# [EXERCISE MATERIALS]
+++++

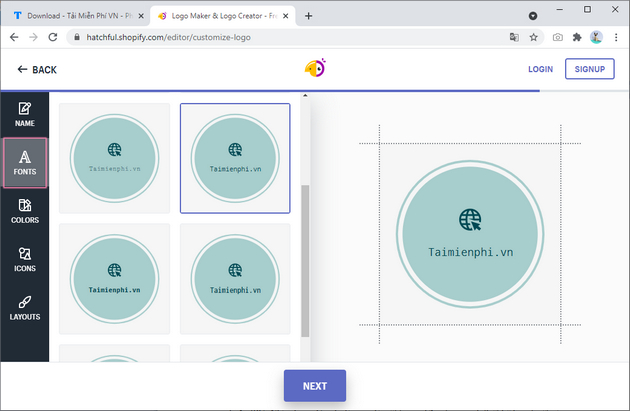The width and height of the screenshot is (630, 411).
Task: Reload the page
Action: [55, 36]
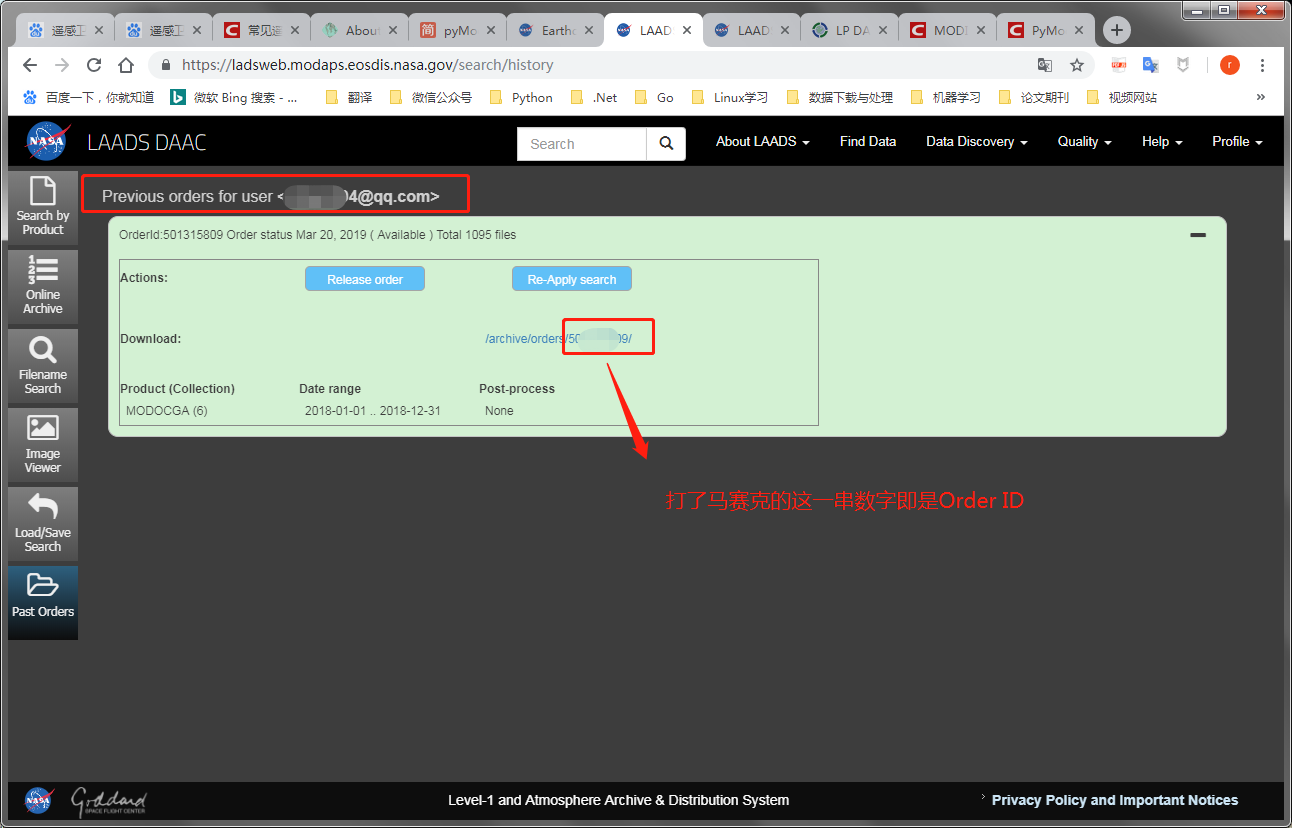This screenshot has width=1292, height=828.
Task: Select Find Data in the navigation bar
Action: pos(867,141)
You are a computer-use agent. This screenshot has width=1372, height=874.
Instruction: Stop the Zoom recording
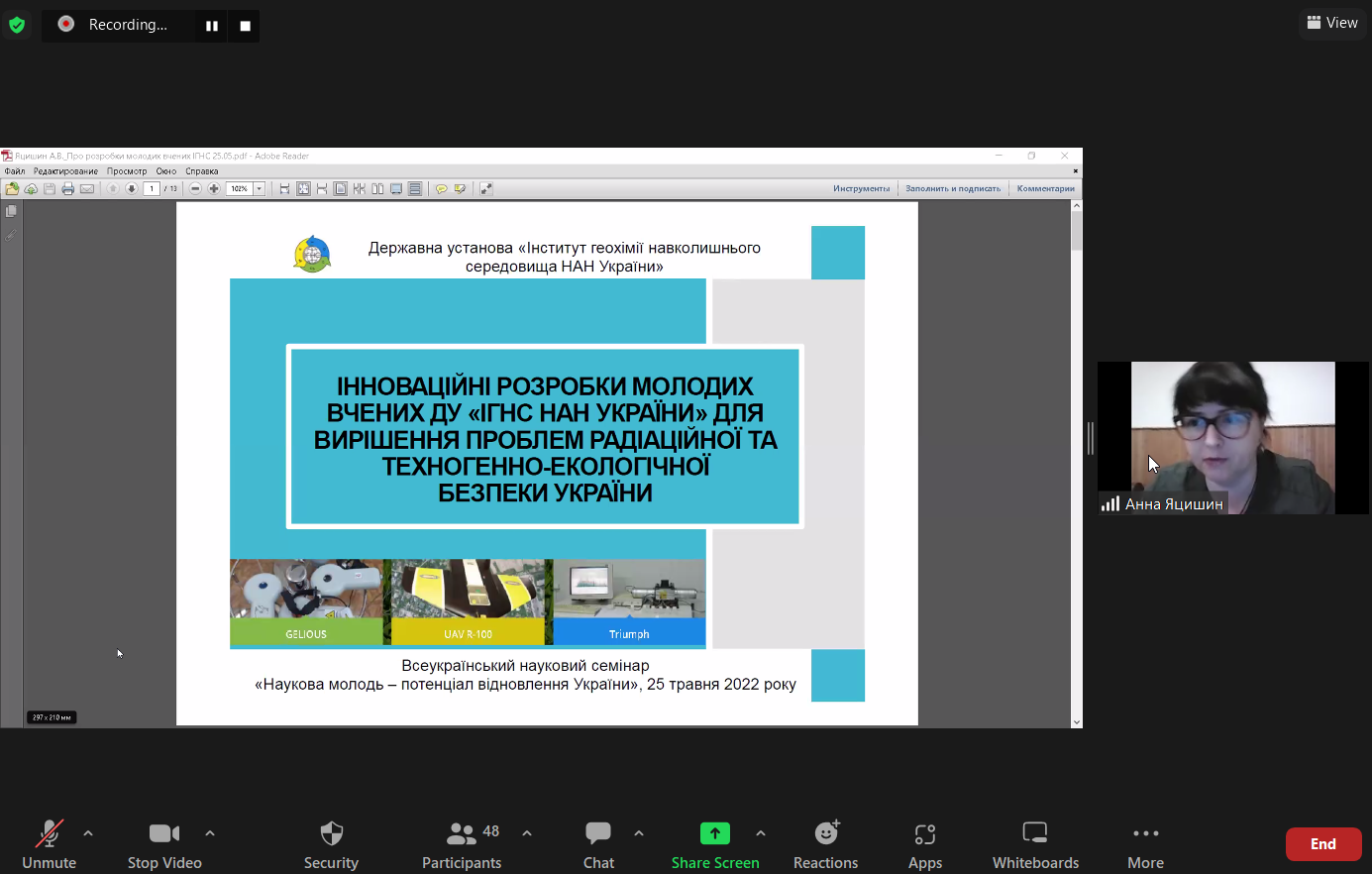pos(245,26)
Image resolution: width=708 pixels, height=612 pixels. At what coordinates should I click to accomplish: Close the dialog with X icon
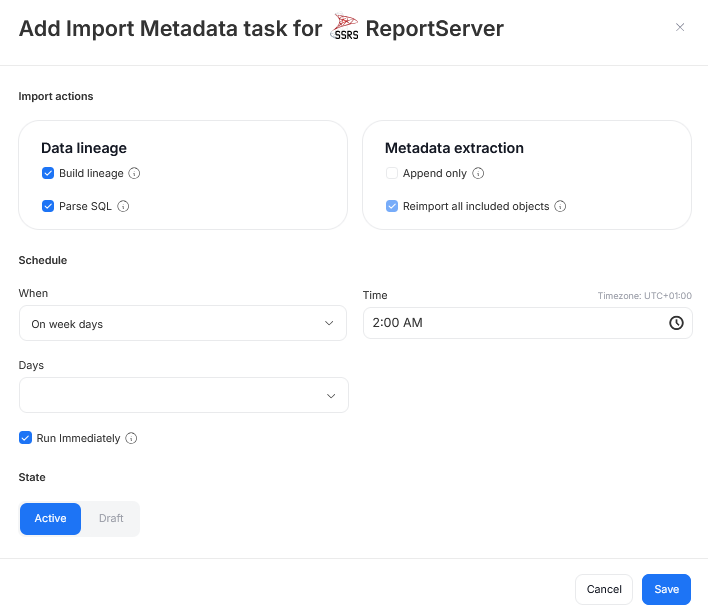(680, 27)
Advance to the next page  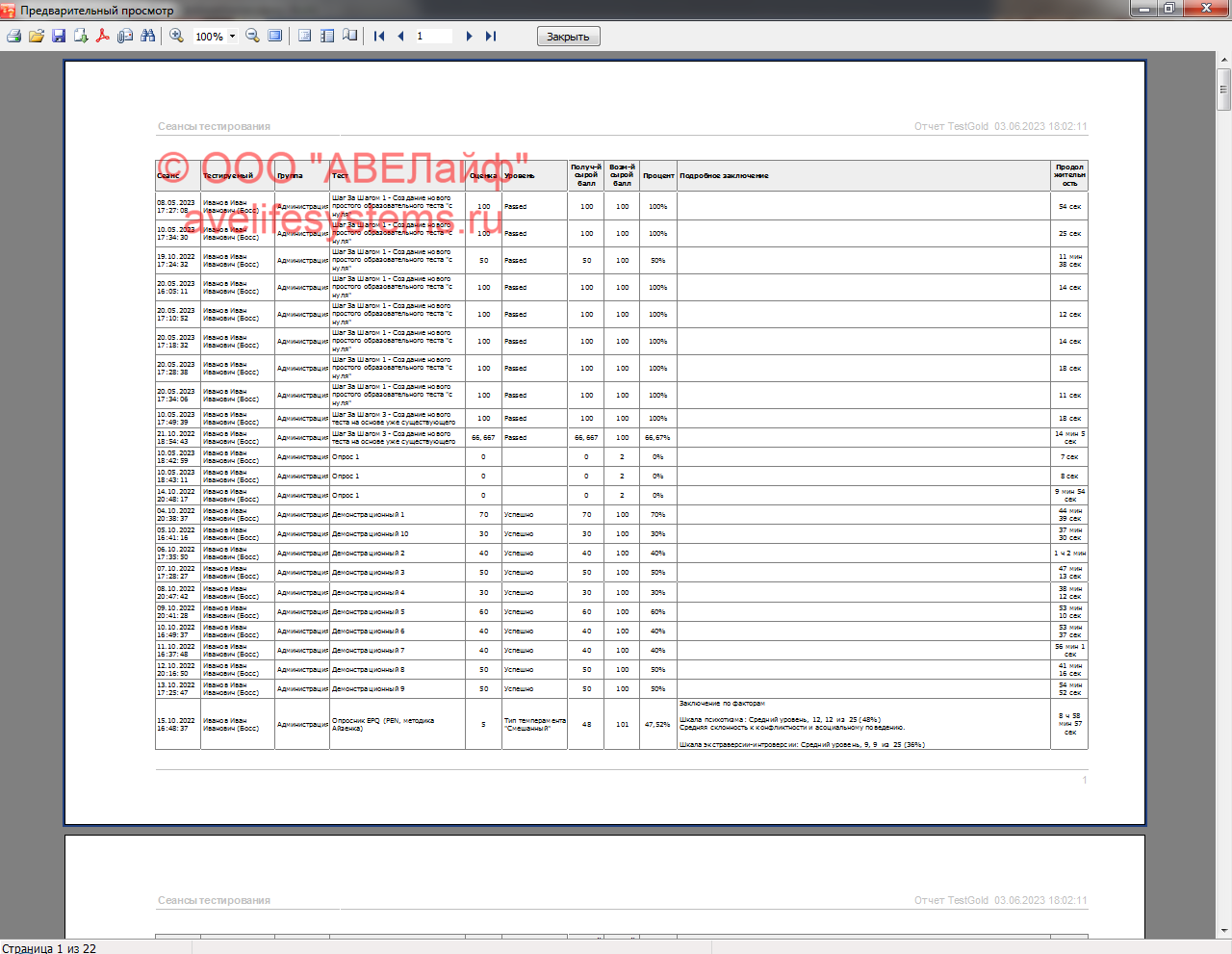pos(469,36)
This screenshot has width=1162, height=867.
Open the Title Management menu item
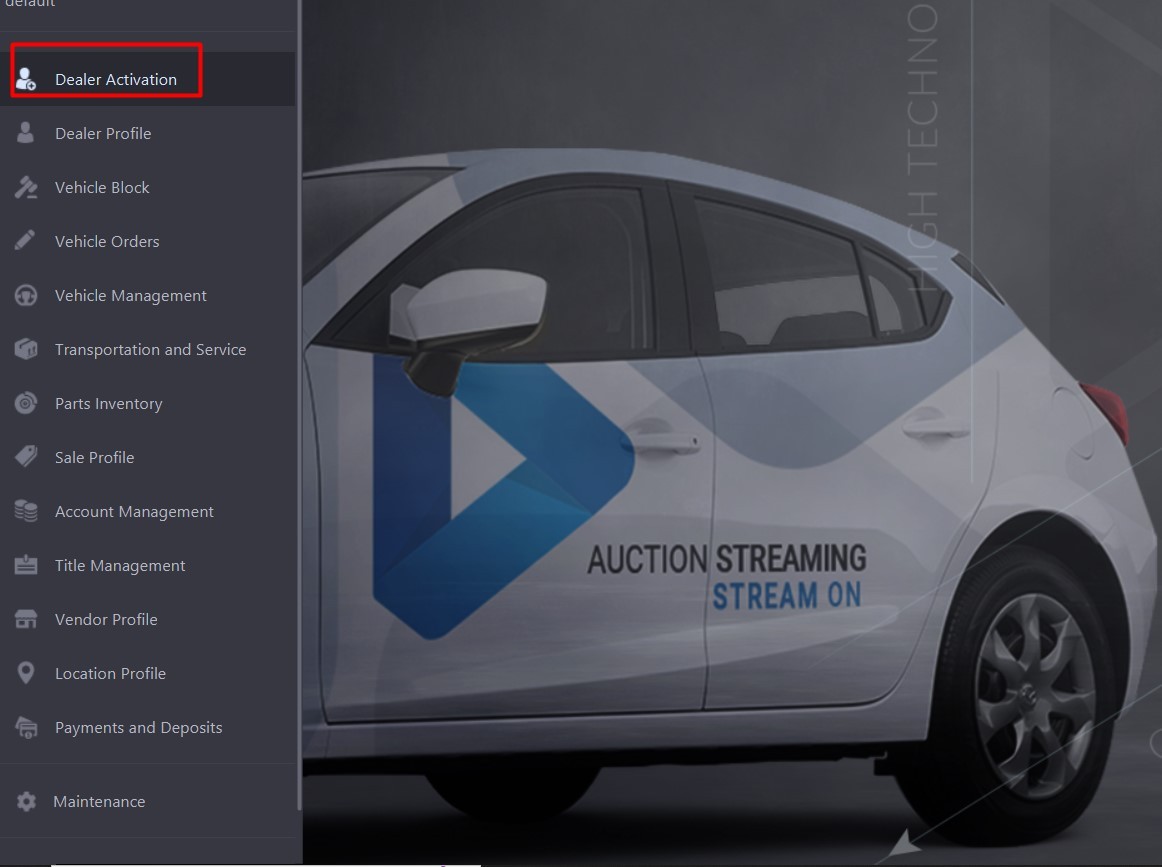120,565
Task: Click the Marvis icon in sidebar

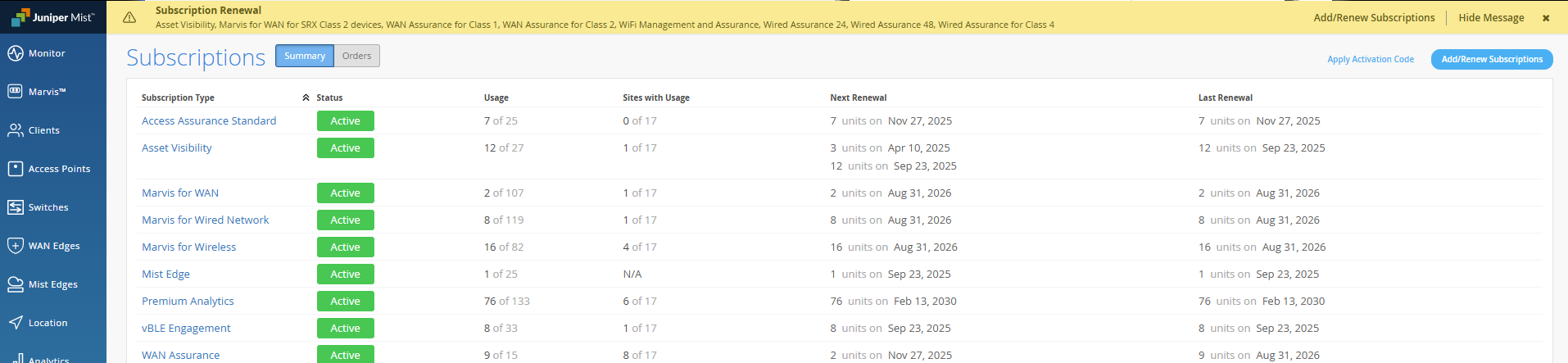Action: click(x=16, y=92)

+++++

# [PROBLEM DESCRIPTION]
All that is required is an exact reproduction of the lines from the one containing "This screenshot has width=1162, height=867." to the final line of the listing above, pictures omitted.

# [SOLUTION FOR THIS TASK]
This screenshot has width=1162, height=867.
Open the Title Management menu item
120,565
Task: Click the Marvis icon in sidebar

Action: click(x=16, y=92)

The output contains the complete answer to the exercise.